How I Survived a Chinese “Reeducation” Camp: A Uyghur Woman’s Story by Gulbahar Haitiwaj with Rozenn Morgat. Translated by Edward Gauvin. Seven Stories Press, 240 pages, $26.95.
How I Survived a Chinese “Reeducation” Camp: A Uyghur Woman’s Story was a desperately needed memoir: it is the first accessible, authentic account of what life is like in the Chinese Communist Party (CCP)’s secretive prison apparatus dedicated to doctrinal reprogramming and oppression. It is invaluable for the world to have an in-depth account from someone who passed through the Xinjiang re-education system and was brave enough to tell the tale. But, while this volume is a cause for celebration, there are limitations in how it was executed, and it is useful to point these out.

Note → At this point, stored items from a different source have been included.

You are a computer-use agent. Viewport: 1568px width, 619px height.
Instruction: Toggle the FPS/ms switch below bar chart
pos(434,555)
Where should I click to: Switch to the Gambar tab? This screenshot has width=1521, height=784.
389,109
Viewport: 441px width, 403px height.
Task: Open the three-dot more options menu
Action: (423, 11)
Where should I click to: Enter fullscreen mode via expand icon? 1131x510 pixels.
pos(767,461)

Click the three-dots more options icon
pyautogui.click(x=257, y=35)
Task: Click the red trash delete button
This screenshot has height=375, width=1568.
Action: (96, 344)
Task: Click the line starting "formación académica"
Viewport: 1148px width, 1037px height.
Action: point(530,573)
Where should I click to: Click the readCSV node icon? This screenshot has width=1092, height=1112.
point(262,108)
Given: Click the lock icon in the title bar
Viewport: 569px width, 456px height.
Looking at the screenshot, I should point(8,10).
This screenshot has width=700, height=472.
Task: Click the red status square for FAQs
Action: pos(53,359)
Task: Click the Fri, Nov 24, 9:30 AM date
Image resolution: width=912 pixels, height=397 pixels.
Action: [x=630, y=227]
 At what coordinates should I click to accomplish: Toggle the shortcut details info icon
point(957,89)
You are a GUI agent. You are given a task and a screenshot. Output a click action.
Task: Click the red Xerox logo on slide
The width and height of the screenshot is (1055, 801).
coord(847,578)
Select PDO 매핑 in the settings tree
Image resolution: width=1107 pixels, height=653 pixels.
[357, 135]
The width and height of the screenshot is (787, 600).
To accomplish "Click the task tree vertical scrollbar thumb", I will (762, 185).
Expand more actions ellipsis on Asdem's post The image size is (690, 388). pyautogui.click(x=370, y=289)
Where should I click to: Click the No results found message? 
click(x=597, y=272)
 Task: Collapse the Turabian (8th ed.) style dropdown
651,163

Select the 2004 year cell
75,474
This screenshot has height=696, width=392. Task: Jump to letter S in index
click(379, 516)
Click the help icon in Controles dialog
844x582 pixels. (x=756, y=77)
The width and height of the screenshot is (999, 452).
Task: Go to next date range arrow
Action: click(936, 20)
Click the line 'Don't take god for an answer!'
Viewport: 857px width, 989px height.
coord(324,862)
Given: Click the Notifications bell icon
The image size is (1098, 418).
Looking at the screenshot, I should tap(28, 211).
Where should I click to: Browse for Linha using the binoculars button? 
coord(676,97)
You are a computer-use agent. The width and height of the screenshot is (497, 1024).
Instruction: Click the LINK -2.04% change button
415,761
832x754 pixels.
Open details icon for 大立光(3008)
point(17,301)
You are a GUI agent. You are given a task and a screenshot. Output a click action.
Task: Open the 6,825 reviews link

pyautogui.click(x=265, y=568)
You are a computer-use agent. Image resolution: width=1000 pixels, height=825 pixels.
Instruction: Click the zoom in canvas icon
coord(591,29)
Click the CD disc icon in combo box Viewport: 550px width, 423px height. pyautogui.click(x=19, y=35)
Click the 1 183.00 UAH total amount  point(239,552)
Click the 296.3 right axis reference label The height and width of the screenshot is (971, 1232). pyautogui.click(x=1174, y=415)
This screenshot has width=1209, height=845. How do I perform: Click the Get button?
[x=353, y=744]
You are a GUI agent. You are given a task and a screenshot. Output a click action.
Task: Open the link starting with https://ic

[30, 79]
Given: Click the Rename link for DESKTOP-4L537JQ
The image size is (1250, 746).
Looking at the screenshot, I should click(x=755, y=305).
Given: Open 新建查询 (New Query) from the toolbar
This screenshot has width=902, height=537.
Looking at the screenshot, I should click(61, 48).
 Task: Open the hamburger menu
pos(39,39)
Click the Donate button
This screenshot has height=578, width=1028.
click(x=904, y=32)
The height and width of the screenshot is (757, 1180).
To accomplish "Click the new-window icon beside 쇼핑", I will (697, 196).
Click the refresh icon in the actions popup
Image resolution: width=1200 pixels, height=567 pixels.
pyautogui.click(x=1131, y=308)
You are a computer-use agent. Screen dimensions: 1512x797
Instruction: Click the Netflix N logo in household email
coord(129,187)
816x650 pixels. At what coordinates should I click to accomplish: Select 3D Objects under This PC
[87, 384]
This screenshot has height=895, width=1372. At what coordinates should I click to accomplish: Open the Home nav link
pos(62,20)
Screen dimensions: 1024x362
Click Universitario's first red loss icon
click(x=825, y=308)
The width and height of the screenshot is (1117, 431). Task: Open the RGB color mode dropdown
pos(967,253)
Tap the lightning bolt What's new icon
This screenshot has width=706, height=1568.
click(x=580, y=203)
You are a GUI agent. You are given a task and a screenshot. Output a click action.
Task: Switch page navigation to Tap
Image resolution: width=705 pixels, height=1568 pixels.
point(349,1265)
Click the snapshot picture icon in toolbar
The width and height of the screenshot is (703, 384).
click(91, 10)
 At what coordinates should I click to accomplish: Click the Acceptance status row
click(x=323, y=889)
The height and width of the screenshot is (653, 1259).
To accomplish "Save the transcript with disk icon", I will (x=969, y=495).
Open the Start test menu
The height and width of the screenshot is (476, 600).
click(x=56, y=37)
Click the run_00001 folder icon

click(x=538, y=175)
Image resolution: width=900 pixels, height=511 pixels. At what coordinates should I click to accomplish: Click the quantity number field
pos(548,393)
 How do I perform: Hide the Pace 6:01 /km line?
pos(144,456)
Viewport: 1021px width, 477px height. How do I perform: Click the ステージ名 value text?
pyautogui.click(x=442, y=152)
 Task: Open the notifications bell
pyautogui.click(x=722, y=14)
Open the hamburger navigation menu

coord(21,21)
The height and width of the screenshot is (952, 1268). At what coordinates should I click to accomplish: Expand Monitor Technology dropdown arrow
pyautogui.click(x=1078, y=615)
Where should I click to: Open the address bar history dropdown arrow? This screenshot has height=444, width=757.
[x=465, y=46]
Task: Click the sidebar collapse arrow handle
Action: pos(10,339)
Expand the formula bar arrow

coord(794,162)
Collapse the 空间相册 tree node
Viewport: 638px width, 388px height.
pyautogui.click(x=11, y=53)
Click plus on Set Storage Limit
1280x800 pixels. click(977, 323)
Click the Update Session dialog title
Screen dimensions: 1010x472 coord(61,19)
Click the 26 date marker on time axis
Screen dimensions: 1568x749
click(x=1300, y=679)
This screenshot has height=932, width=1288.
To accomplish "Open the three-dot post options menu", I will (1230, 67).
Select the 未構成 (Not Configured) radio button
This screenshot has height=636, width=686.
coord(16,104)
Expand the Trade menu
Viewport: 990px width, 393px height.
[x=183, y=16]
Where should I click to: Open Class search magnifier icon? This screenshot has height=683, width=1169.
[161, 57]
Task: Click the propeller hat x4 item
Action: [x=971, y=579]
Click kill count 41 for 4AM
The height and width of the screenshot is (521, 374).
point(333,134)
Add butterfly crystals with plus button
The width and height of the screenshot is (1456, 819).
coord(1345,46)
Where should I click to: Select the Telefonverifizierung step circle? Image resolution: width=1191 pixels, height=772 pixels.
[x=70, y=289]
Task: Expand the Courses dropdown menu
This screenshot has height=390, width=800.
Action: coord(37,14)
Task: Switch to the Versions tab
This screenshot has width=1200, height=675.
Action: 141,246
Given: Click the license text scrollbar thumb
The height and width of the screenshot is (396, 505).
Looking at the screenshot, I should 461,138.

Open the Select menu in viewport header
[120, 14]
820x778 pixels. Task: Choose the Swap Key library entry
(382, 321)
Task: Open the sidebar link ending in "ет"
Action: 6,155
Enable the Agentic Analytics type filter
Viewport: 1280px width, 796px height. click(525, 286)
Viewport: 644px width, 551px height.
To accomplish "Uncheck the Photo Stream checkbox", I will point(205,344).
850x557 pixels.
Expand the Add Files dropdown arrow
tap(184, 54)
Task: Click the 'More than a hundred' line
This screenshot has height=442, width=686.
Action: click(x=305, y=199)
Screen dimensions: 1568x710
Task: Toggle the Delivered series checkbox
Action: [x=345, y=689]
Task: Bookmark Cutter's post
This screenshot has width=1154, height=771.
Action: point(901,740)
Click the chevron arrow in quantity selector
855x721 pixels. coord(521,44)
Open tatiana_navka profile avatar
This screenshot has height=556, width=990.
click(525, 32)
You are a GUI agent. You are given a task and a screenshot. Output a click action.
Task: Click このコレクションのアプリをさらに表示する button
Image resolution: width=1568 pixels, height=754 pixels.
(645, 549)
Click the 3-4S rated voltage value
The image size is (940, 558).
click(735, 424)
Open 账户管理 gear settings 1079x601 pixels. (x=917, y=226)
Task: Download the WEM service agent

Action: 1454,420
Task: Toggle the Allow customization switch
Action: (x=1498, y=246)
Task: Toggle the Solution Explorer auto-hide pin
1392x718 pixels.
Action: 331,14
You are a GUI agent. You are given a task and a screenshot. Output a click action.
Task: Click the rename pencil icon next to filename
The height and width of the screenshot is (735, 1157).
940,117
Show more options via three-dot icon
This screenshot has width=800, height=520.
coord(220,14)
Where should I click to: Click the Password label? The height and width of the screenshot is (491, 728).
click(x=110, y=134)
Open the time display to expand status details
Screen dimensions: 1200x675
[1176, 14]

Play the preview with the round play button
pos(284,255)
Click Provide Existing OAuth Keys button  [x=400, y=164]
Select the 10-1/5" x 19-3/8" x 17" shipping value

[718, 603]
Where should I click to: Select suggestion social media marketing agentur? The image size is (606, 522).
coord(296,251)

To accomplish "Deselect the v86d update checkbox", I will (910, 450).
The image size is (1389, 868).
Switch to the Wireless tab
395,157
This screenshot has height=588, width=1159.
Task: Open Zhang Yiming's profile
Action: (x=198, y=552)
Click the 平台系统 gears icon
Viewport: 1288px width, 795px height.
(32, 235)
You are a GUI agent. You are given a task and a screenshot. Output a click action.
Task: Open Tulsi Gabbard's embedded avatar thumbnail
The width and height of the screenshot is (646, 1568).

Rozenn Morgat tells the story of how one Uyghur woman, Gulbahar Haitiwaji, was tricked into returning to Xinjiang from her expatriate home in France. She was then imprisoned for two and a half years in a series of Chinese “reeducation” facilities on a trumped-up charge of assisting a Uyghur separatist movement. The narrative opens with a description of Haitiwaji’s life in Xinjiang’s Karamay, back in the ‘90s, where she worked as an engineer at a petrochemical company (sadly, Karamay’s history with the CCP was already troubled: a 1994 theater fire ended with 288 schoolchildren obediently burning to death while senior Party functionaries filed out first). After being passed over for promotion in 2002, her husband left for France and claimed asylum. She ultimately followed him. Later on, in 2016, she was summoned back to Xinjiang, supposedly to deal with “formalities” regarding her pension. She was detained shortly after her arrival for suspected involvement in the World Uyghur Congress, which the Chinese government recognizes as a terrorist group. She was quickly taken into a detention center and eventually transferred to the reeducation system. In the end, the French government intervened and freed her. When Haitiwaji returned home she decided to tell her story.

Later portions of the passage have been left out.